What needs to be done:
All of the records should be restated word for word.

Information shown:

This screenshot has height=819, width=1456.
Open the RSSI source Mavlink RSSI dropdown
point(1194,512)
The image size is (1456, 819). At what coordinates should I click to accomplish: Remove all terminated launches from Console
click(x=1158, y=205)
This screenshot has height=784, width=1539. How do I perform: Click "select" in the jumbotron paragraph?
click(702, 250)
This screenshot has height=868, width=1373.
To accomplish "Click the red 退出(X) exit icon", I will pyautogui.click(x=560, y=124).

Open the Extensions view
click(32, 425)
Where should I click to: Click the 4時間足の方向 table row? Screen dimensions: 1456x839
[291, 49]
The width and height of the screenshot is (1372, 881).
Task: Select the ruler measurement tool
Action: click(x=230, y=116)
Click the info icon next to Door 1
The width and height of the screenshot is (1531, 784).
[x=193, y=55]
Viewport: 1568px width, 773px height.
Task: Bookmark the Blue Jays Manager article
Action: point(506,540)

Output below:
This screenshot has height=819, width=1456.
Open the RSSI source Mavlink RSSI dropdown
point(1194,512)
The image size is (1456, 819). At what coordinates should I click to accomplish: Remove all terminated launches from Console
click(x=1158, y=205)
This screenshot has height=784, width=1539. How do I perform: Click "select" in the jumbotron paragraph?
click(702, 250)
This screenshot has height=868, width=1373.
To accomplish "Click the red 退出(X) exit icon", I will pyautogui.click(x=560, y=124).

Open the Extensions view
click(32, 425)
Where should I click to: Click the 4時間足の方向 table row? Screen dimensions: 1456x839
[291, 49]
The width and height of the screenshot is (1372, 881).
Task: Select the ruler measurement tool
Action: click(x=230, y=116)
Click the info icon next to Door 1
The width and height of the screenshot is (1531, 784).
[x=193, y=55]
Viewport: 1568px width, 773px height.
Task: Bookmark the Blue Jays Manager article
Action: point(506,540)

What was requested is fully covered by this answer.